(WHAT IS EXPECTED): In the records below, how many lines contain the word "screenshot"? Reply with the number alone.

(RECORDS FOR THIS TASK):
━━━━━━━━━━━━━━━━━━━━━━━━━━━━━━

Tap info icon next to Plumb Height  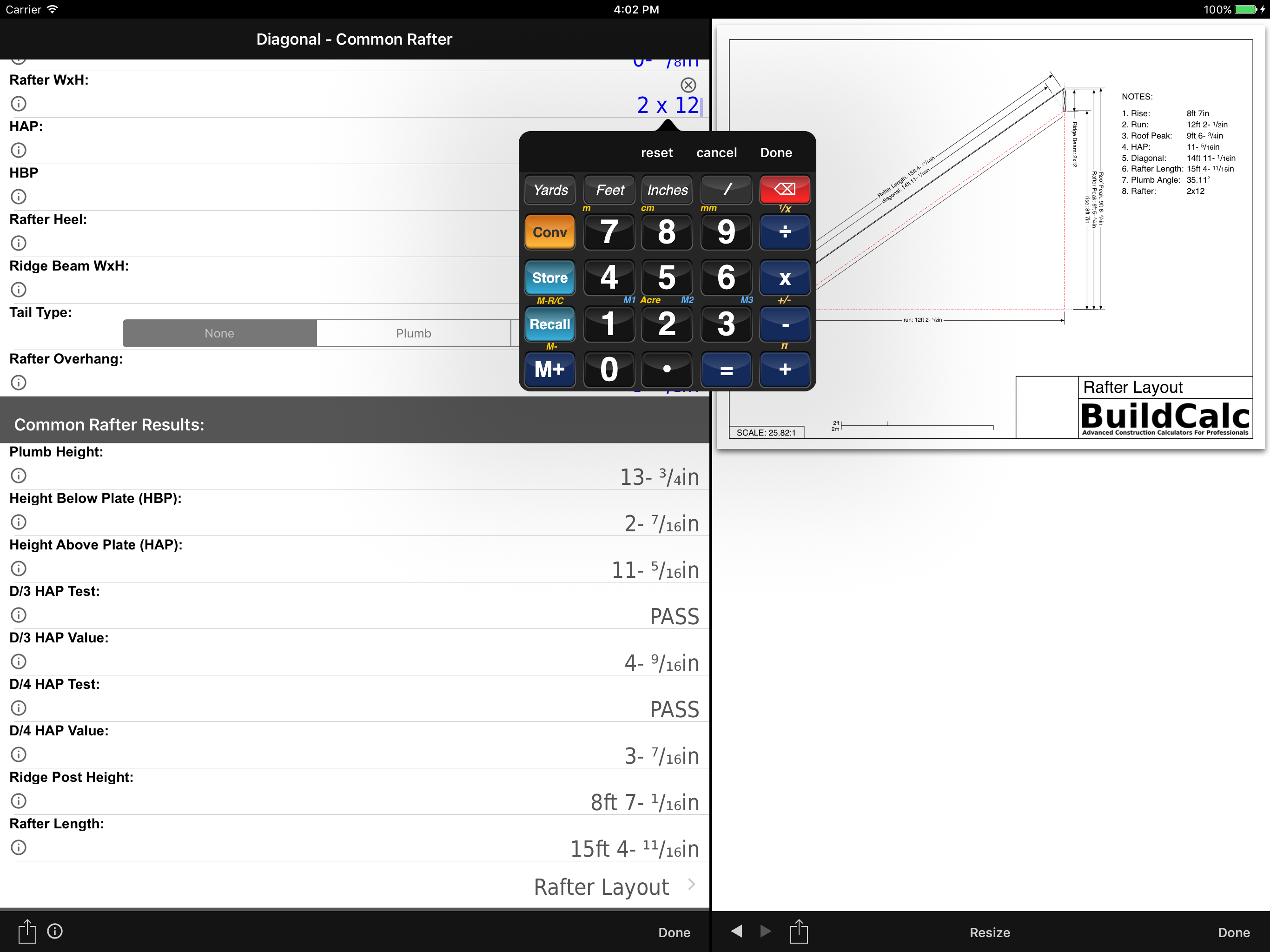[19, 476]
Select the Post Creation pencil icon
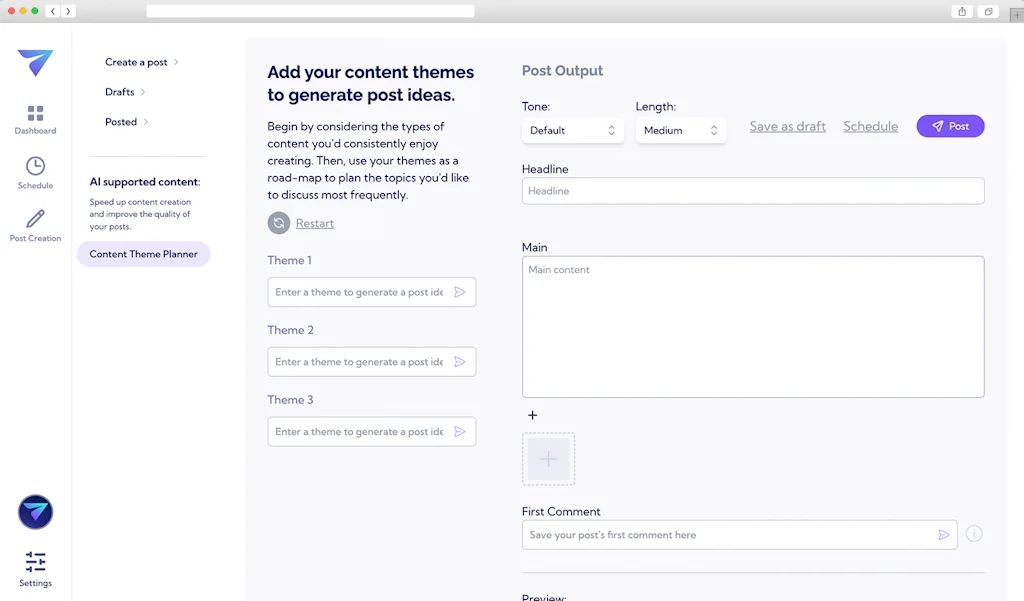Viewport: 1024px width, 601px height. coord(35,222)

━━━━━━━━━━━━━━━━━━━━━━━━━━━━━━

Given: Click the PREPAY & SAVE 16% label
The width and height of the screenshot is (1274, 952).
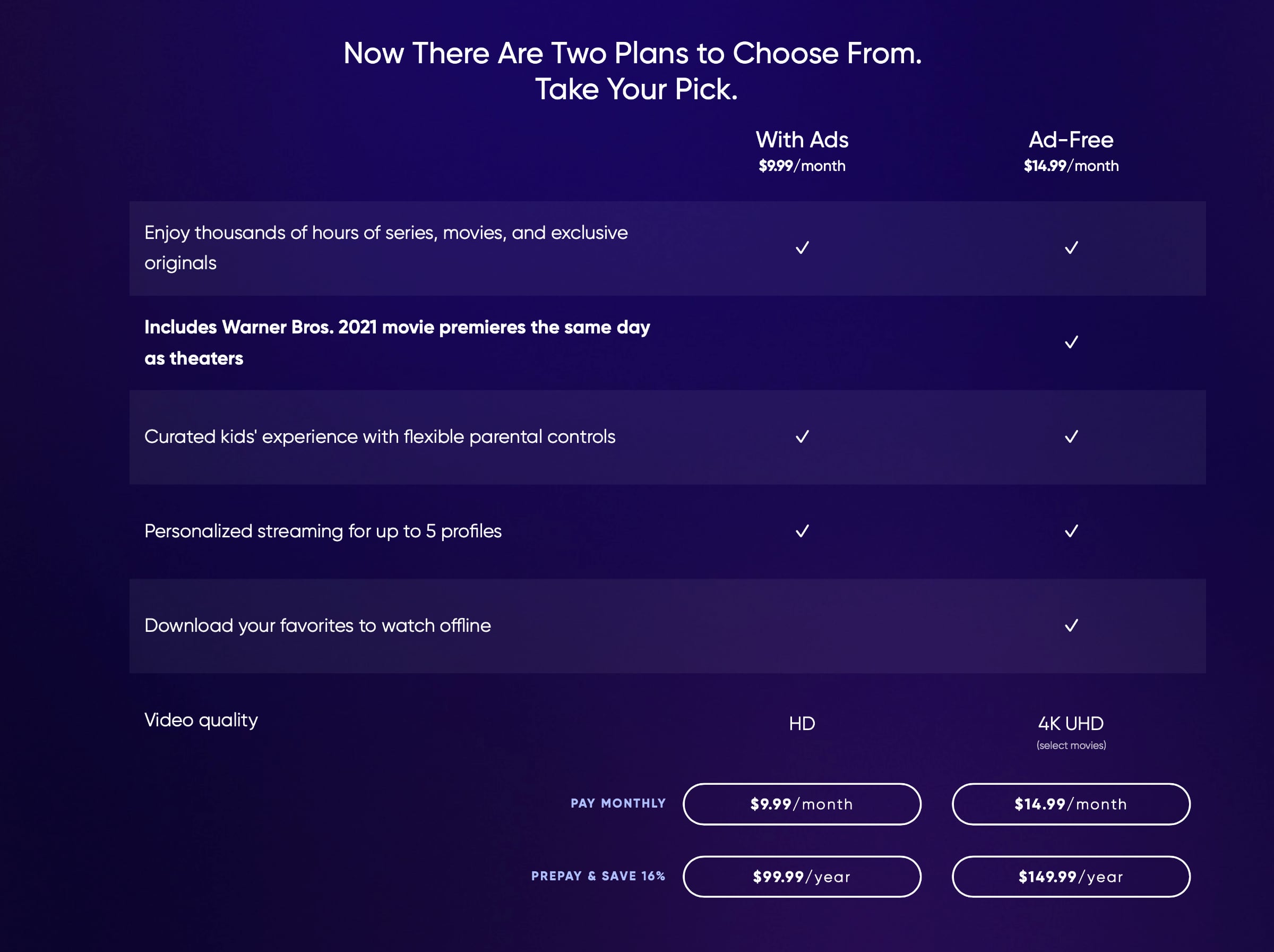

━━━━━━━━━━━━━━━━━━━━━━━━━━━━━━

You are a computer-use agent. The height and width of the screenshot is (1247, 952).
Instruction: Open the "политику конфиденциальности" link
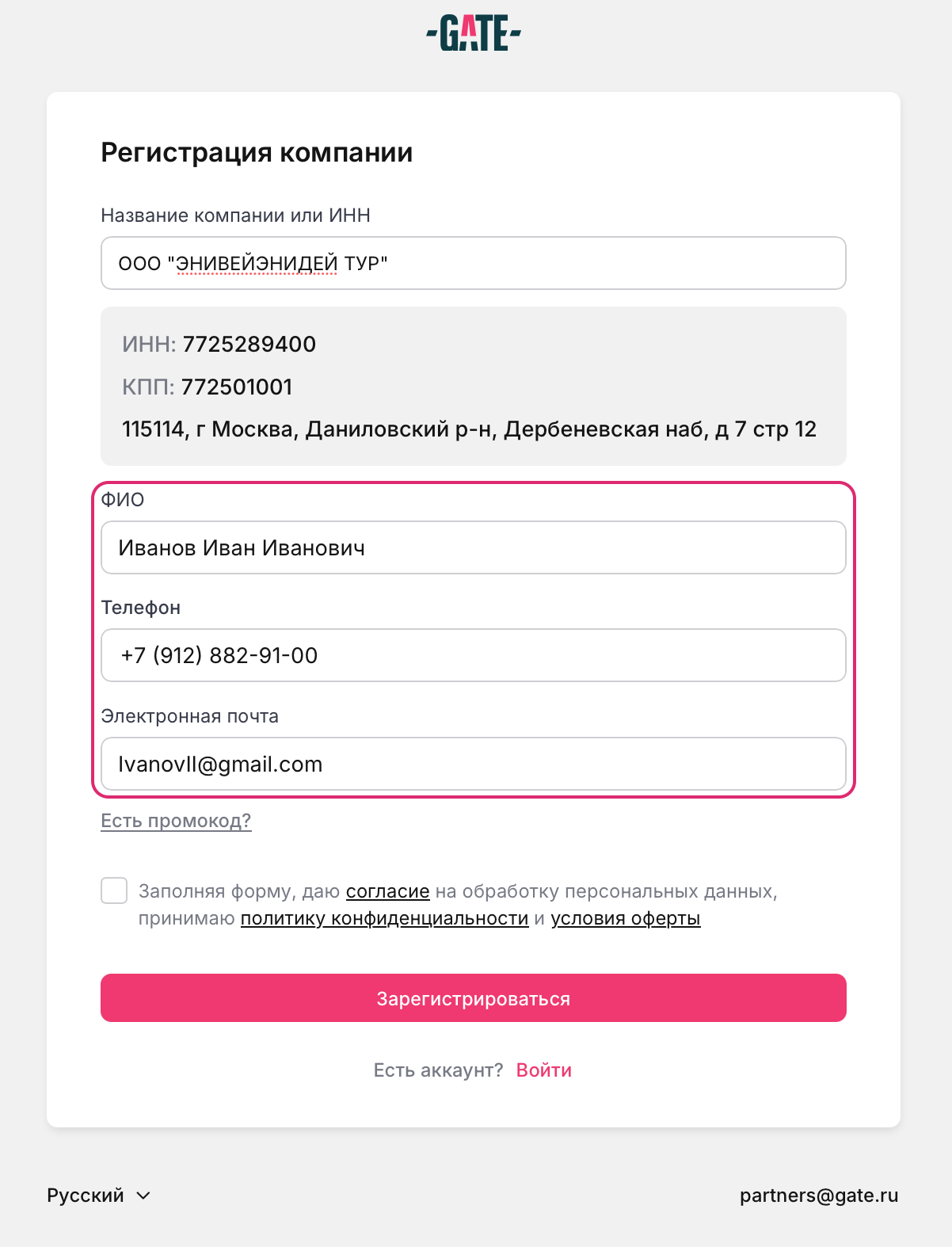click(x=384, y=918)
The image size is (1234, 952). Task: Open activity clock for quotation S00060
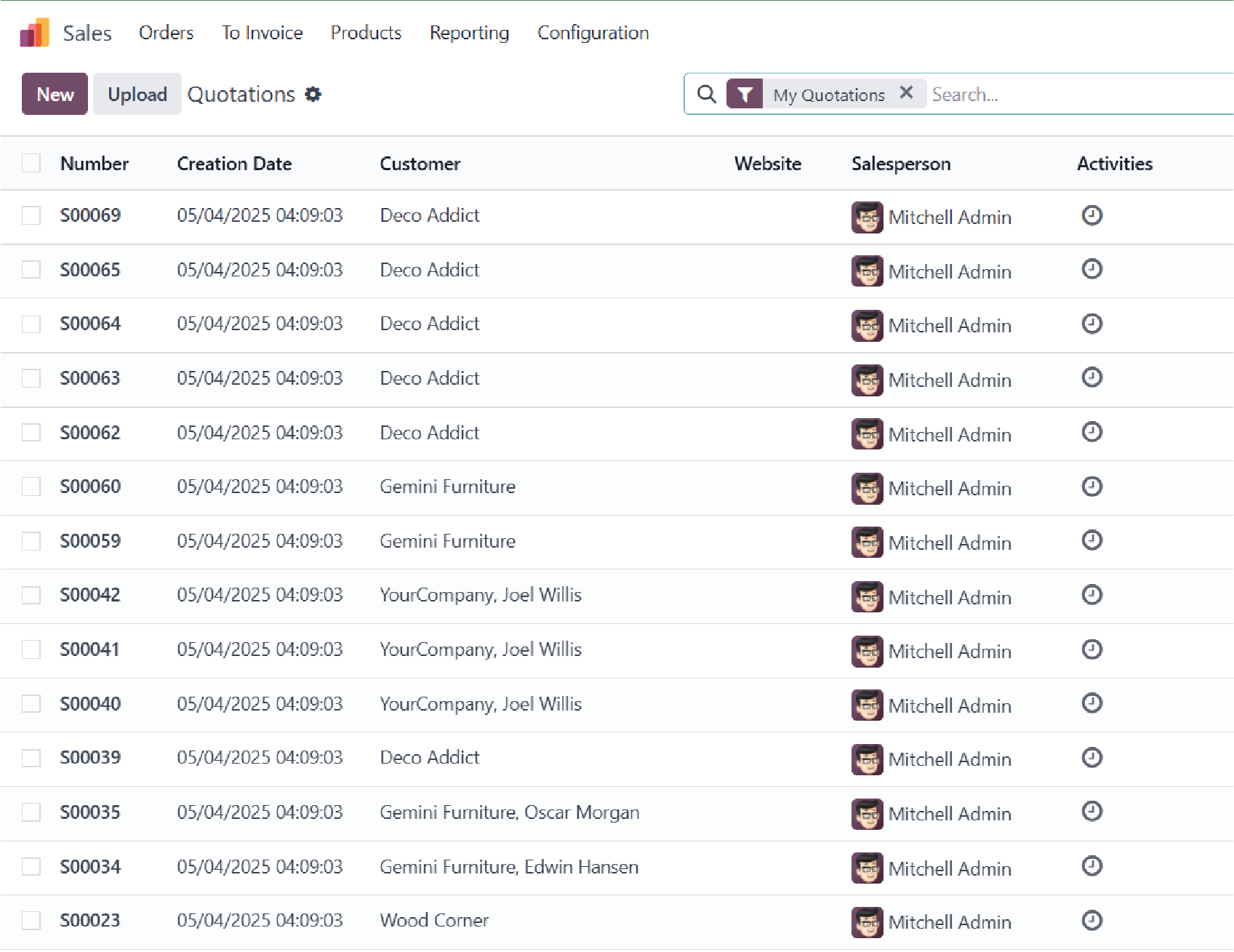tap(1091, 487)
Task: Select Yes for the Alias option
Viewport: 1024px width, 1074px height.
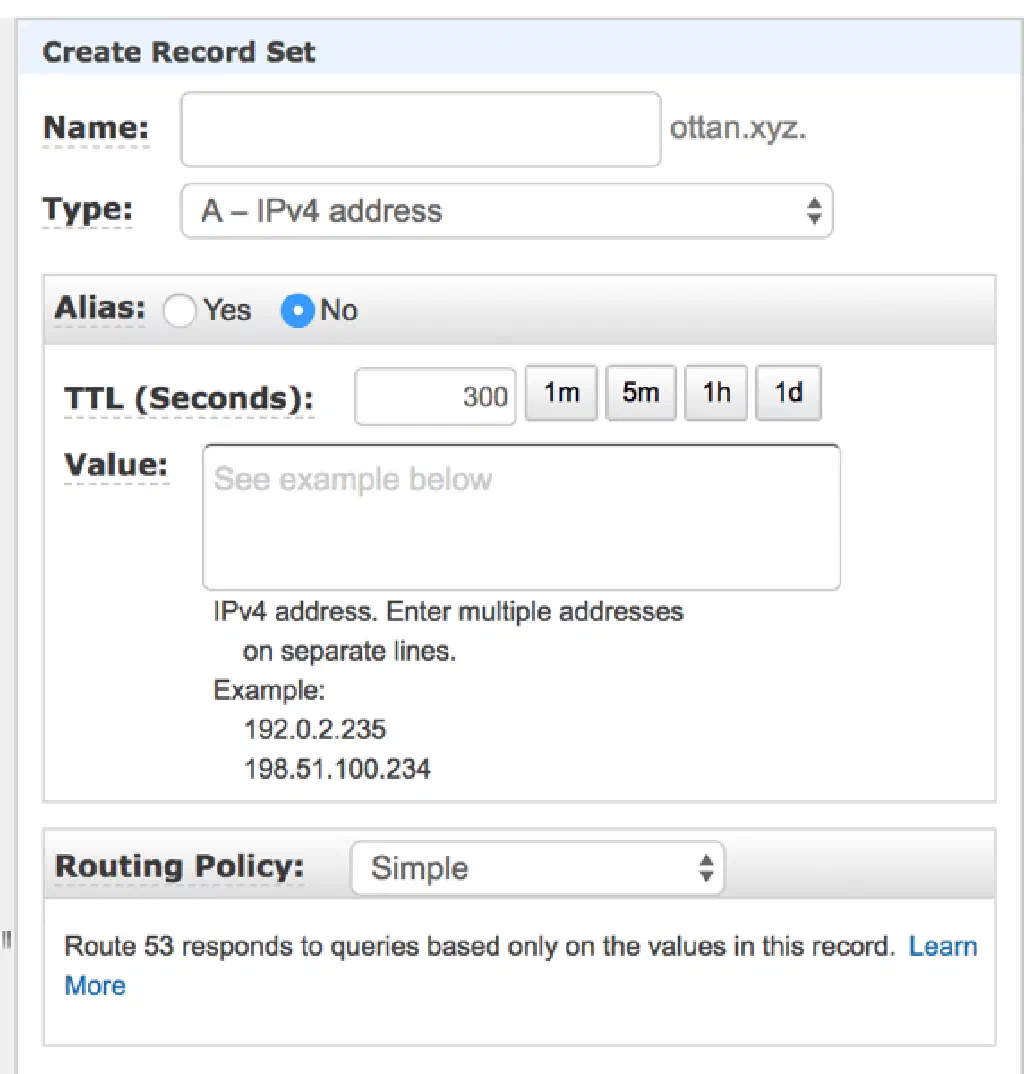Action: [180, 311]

━━━━━━━━━━━━━━━━━━━━━━━━━━━━━━

(CORRECT RESULT): 2